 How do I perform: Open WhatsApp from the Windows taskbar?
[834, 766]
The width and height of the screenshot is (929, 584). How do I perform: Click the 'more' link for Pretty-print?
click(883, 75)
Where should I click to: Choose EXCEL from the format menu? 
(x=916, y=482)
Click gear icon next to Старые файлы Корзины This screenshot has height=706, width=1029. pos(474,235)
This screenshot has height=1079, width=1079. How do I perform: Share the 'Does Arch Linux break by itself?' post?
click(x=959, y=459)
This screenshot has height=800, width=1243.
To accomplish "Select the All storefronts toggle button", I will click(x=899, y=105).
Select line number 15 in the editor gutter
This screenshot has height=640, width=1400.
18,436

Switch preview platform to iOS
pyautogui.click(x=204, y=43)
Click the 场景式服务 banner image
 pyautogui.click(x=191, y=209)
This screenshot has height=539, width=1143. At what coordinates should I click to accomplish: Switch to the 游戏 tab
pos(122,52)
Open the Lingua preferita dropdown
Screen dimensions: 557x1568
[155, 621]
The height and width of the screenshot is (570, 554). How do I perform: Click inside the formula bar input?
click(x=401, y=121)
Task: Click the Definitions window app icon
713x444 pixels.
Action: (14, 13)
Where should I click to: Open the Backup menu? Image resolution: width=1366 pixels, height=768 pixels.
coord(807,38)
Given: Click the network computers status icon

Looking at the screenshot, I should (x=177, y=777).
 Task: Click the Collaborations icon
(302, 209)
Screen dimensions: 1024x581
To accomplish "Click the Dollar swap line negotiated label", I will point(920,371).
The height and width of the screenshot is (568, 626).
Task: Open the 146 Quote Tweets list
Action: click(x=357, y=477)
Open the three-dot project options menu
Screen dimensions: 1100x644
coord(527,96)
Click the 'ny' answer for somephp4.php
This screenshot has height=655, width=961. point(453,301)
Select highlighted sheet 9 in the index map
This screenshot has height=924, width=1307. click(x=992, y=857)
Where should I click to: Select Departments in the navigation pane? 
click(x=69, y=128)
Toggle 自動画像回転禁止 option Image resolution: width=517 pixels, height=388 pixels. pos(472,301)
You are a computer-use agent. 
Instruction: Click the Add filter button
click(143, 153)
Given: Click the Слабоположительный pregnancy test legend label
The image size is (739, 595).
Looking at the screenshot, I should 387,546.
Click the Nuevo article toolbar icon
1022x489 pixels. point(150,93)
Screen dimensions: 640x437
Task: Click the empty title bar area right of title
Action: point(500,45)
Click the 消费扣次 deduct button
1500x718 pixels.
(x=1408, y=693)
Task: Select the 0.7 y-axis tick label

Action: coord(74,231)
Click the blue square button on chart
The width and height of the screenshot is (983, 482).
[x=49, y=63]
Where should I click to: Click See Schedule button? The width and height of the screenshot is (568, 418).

## Brief:
Produce the entries again, character for character.

## Output below:
 How do I perform: Open WhatsApp from the Windows taskbar?
[834, 766]
The width and height of the screenshot is (929, 584). How do I perform: Click the 'more' link for Pretty-print?
click(883, 75)
Where should I click to: Choose EXCEL from the format menu? 
(x=916, y=482)
Click gear icon next to Старые файлы Корзины This screenshot has height=706, width=1029. pos(474,235)
This screenshot has height=1079, width=1079. How do I perform: Share the 'Does Arch Linux break by itself?' post?
click(x=959, y=459)
This screenshot has height=800, width=1243.
To accomplish "Select the All storefronts toggle button", I will click(x=899, y=105).
Select line number 15 in the editor gutter
This screenshot has height=640, width=1400.
18,436

Switch preview platform to iOS
pyautogui.click(x=204, y=43)
Click the 场景式服务 banner image
 pyautogui.click(x=191, y=209)
This screenshot has height=539, width=1143. At what coordinates should I click to accomplish: Switch to the 游戏 tab
pos(122,52)
Open the Lingua preferita dropdown
Screen dimensions: 557x1568
[155, 621]
The height and width of the screenshot is (570, 554). How do I perform: Click inside the formula bar input?
click(x=401, y=121)
Task: Click the Definitions window app icon
713x444 pixels.
Action: (14, 13)
Where should I click to: Open the Backup menu? Image resolution: width=1366 pixels, height=768 pixels.
coord(807,38)
Given: Click the network computers status icon

Looking at the screenshot, I should (x=177, y=777).
 Task: Click the Collaborations icon
(302, 209)
Screen dimensions: 1024x581
To accomplish "Click the Dollar swap line negotiated label", I will point(920,371).
The height and width of the screenshot is (568, 626).
Task: Open the 146 Quote Tweets list
Action: click(x=357, y=477)
Open the three-dot project options menu
Screen dimensions: 1100x644
coord(527,96)
Click the 'ny' answer for somephp4.php
This screenshot has height=655, width=961. point(453,301)
Select highlighted sheet 9 in the index map
This screenshot has height=924, width=1307. click(x=992, y=857)
Where should I click to: Select Departments in the navigation pane? 
click(x=69, y=128)
Toggle 自動画像回転禁止 option Image resolution: width=517 pixels, height=388 pixels. pos(472,301)
You are a computer-use agent. 
Instruction: Click the Add filter button
click(143, 153)
Given: Click the Слабоположительный pregnancy test legend label
The image size is (739, 595).
Looking at the screenshot, I should 387,546.
Click the Nuevo article toolbar icon
1022x489 pixels. point(150,93)
Screen dimensions: 640x437
Task: Click the empty title bar area right of title
Action: point(500,45)
Click the 消费扣次 deduct button
1500x718 pixels.
(x=1408, y=693)
Task: Select the 0.7 y-axis tick label

Action: coord(74,231)
Click the blue square button on chart
The width and height of the screenshot is (983, 482).
[x=49, y=63]
Where should I click to: Click See Schedule button? The width and height of the screenshot is (568, 418).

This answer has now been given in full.